The SELECT and COMPUTE commands also have COUNT and SUM functions.
In addition to the functions used with SELECT and COMPUTE, count,
average, sum, minimum, and maximum are calculated using a row-by-row
processing method and the R:BASE programming language. A program does
row-by-row processing using DECLARE CURSOR or performs the calculations
with one command using SELECT or COMPUTE. Note that COMPUTE does provide
additional calculations not available with SELECT: standard deviation
and variance.
A report is processed row-by-row; expressions are evaluated with each
row that is read from the driving table or view. A report uses basically
the same procedure to calculate the count, average, sum, minimum, or m
aximum as in a program. Functions in the SELECT command can also be used
in reports, but are evaluated on every row, not just once. This can
slow down a report. The COMPUTE command functions are not available in
reports.
Before you start
================
Before you start, you need to know a little bit about your data. Does
the column you're doing computations on contain NULL values? A NULL
value is how R:BASE represents no data entered in a field. The SELECT
and COMPUTE functions do not include NULL values in the computation,
but with row-by-row processing methods you need to consider NULLs and
explicitly exclude them, if necessary, to return a correct result.
Also, when doing row-by-row processing, you must SET ZERO ON. The
setting of ZERO tells R:BASE how to treat NULLs in calculations. If
ZERO is OFF, then calculations involving NULLs return NULL. When ZERO
is ON, NULLs are treated as if they were 0. SET ZERO ON to ensure totals
accumulate correctly and comparisons evaluate properly.

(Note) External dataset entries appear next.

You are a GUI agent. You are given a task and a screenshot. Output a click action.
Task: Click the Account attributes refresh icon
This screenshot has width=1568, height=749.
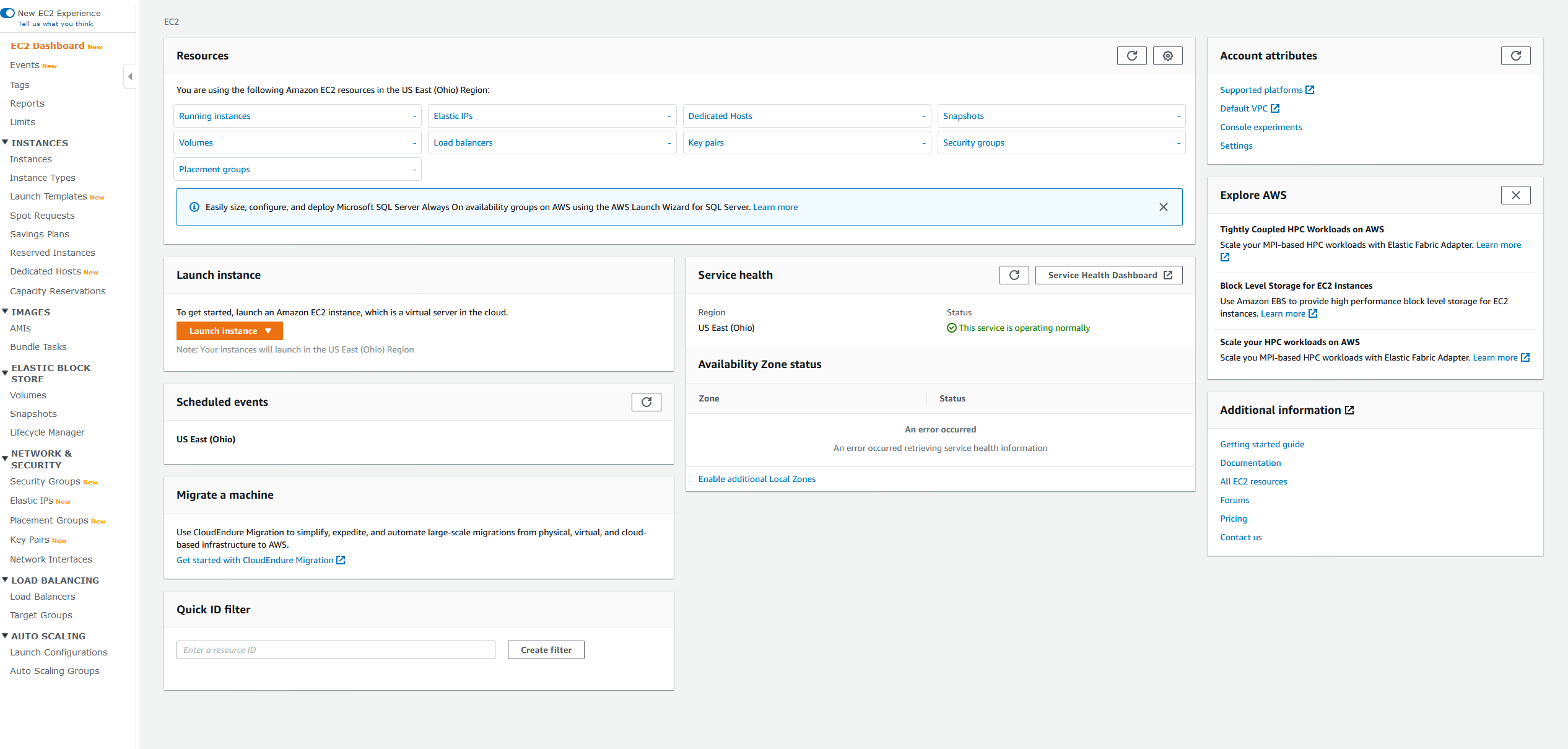tap(1516, 56)
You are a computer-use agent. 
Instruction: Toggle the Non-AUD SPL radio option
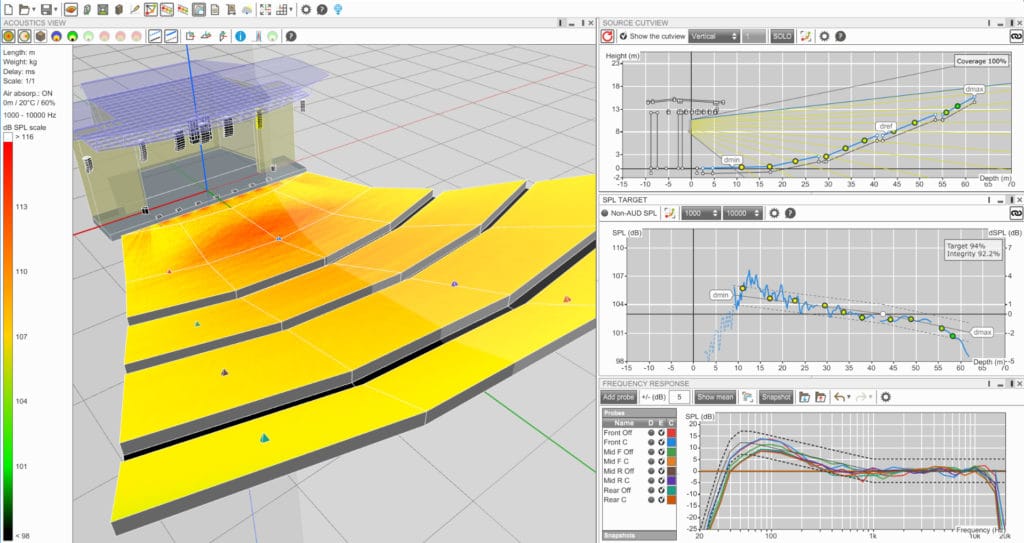tap(605, 213)
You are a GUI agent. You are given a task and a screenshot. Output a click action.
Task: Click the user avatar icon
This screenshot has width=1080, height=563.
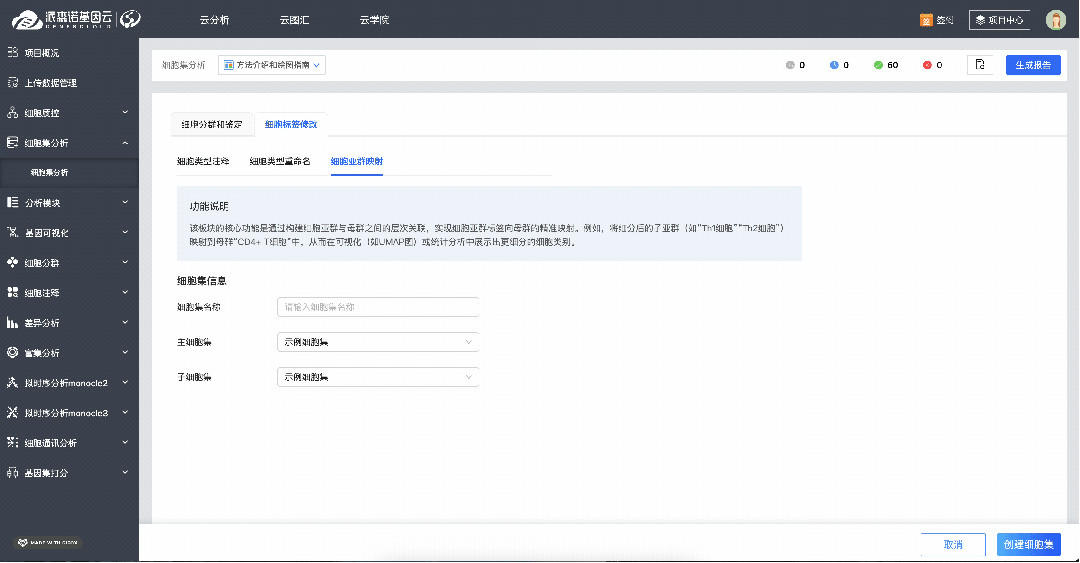(x=1055, y=20)
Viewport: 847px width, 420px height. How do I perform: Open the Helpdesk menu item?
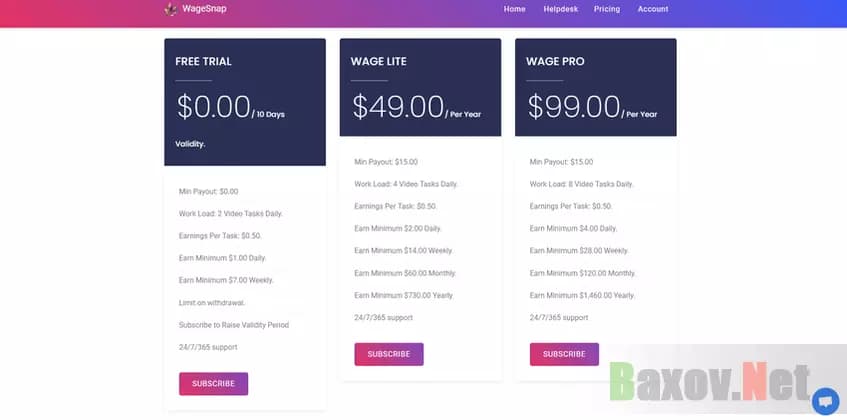[x=559, y=9]
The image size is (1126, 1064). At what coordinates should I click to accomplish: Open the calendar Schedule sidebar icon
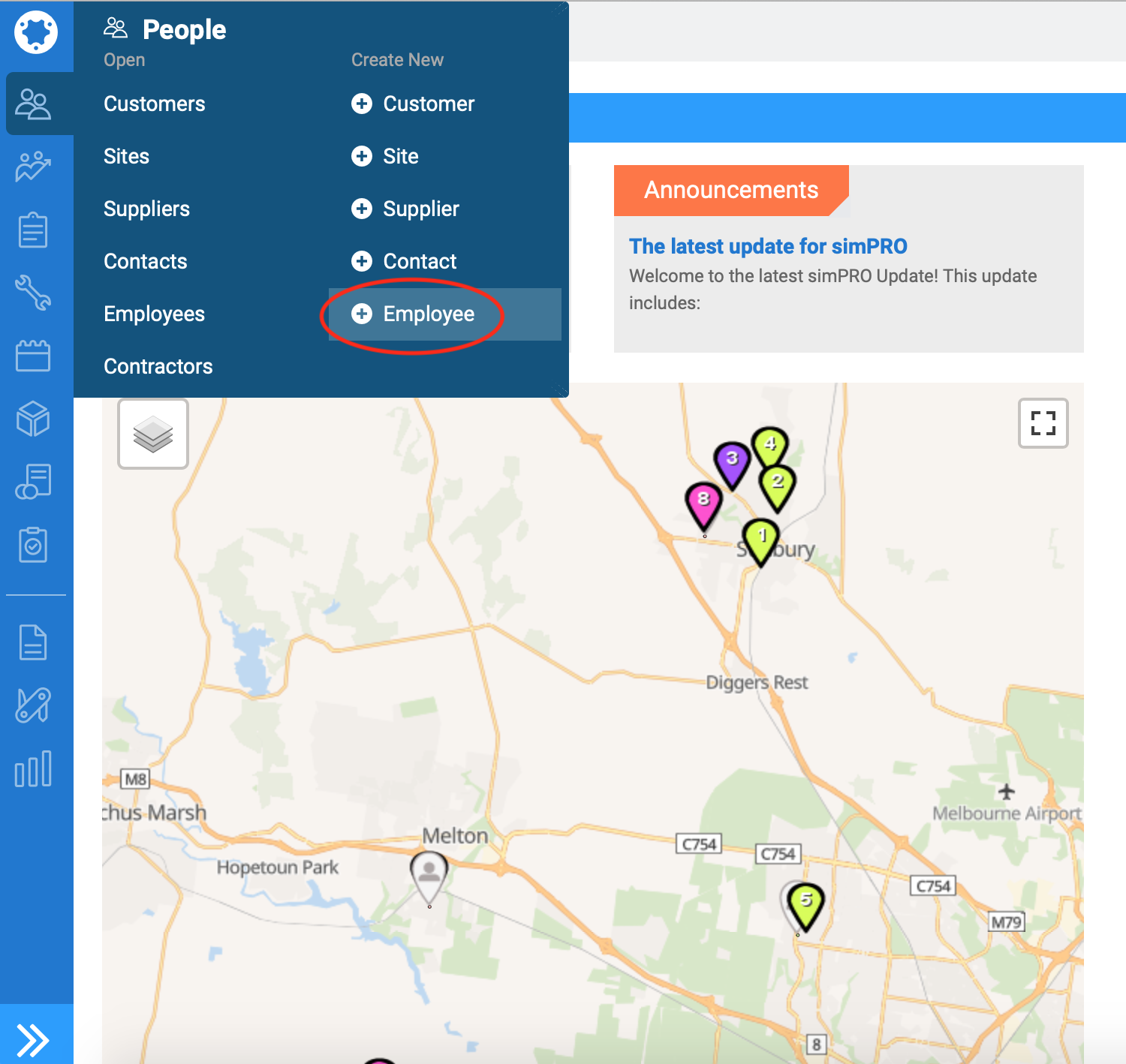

The count, average, sum, minimum, and maximum described below work on
INTEGER, REAL, DOUBLE or CURRENCY datatype columns. They can be done on
all the rows in a table or on a group of rows by adding an appropriate
WHERE clause to the command. In a report, rows are grouped by using
breakpoints.
COUNT
=====
Using one command
-----------------
SELECT COUNT(*) FROM tblname
- counts all the rows in a table, including NULL values
- same as COMPUTE ROWS FROM tblname
- can be used in a report, is evaluated for every row
SELECT COUNT(colname) FROM tblname
- counts all the rows where the specified column is not NULL
- store the result in a variable
SELECT COUNT(colname) INTO varname FROM tblname
- same as COMPUTE COUNT colname FROM tblname
- can be used in a report, is evaluated for every row; format is similar
to a lookup expression
varname INTEGER = COUNT(colname) IN tblname WHERE linkcol = linkcol
Using row-by-row processing
---------------------------
SET VAR vcount INTEGER = (.vcount + 1)
- often called a counter variable
- used in a program in WHILE or other looping structure
- counts the number of rows processed
- increments itself by one as each row is read
- counts all rows, including NULLs
- must use SET ZERO ON to accumulate the count
- in a report is used without the SET VAR
vcount INTEGER = (.vcount + 1)
Conditional count
-----------------
SET VAR vcount INTEGER = (IFEQ(name,value,(.vcount+1),.vcount))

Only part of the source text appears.